Stored items from a collection
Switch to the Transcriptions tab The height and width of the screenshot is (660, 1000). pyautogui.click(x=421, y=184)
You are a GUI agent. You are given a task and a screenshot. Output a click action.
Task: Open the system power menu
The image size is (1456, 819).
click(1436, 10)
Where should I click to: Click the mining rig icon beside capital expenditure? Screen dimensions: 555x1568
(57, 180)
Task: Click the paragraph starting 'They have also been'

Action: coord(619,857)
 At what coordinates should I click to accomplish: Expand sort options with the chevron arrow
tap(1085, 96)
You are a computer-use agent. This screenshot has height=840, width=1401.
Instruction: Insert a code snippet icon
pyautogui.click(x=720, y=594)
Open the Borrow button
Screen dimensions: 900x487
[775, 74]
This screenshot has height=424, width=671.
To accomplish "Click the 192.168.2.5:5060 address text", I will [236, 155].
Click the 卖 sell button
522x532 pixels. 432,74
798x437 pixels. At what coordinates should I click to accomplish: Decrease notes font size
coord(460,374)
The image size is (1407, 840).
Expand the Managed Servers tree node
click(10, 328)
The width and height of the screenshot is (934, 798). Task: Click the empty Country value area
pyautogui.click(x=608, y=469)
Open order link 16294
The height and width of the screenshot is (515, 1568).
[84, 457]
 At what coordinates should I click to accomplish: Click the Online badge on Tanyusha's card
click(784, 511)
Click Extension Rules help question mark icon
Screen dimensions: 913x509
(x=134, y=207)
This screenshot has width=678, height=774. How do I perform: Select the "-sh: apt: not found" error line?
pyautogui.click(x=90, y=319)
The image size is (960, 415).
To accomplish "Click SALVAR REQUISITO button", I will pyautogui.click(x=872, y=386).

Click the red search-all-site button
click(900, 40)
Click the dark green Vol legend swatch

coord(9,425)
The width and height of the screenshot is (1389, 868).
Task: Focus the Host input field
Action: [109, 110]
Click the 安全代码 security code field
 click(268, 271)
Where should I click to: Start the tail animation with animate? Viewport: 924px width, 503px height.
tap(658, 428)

◆ Exercise directions: Make an exact copy of all the lines above.

◆ Solution to this task:
Switch to the Transcriptions tab The height and width of the screenshot is (660, 1000). pyautogui.click(x=421, y=184)
You are a GUI agent. You are given a task and a screenshot. Output a click action.
Task: Open the system power menu
The image size is (1456, 819).
click(1436, 10)
Where should I click to: Click the mining rig icon beside capital expenditure? Screen dimensions: 555x1568
(57, 180)
Task: Click the paragraph starting 'They have also been'

Action: coord(619,857)
 At what coordinates should I click to accomplish: Expand sort options with the chevron arrow
tap(1085, 96)
You are a computer-use agent. This screenshot has height=840, width=1401.
Instruction: Insert a code snippet icon
pyautogui.click(x=720, y=594)
Open the Borrow button
Screen dimensions: 900x487
[775, 74]
This screenshot has height=424, width=671.
To accomplish "Click the 192.168.2.5:5060 address text", I will [236, 155].
Click the 卖 sell button
522x532 pixels. 432,74
798x437 pixels. At what coordinates should I click to accomplish: Decrease notes font size
coord(460,374)
The image size is (1407, 840).
Expand the Managed Servers tree node
click(10, 328)
The width and height of the screenshot is (934, 798). Task: Click the empty Country value area
pyautogui.click(x=608, y=469)
Open order link 16294
The height and width of the screenshot is (515, 1568).
[84, 457]
 At what coordinates should I click to accomplish: Click the Online badge on Tanyusha's card
click(784, 511)
Click Extension Rules help question mark icon
Screen dimensions: 913x509
(x=134, y=207)
This screenshot has width=678, height=774. How do I perform: Select the "-sh: apt: not found" error line?
pyautogui.click(x=90, y=319)
The image size is (960, 415).
To accomplish "Click SALVAR REQUISITO button", I will pyautogui.click(x=872, y=386).

Click the red search-all-site button
click(900, 40)
Click the dark green Vol legend swatch

coord(9,425)
The width and height of the screenshot is (1389, 868).
Task: Focus the Host input field
Action: [109, 110]
Click the 安全代码 security code field
 click(268, 271)
Where should I click to: Start the tail animation with animate? Viewport: 924px width, 503px height.
tap(658, 428)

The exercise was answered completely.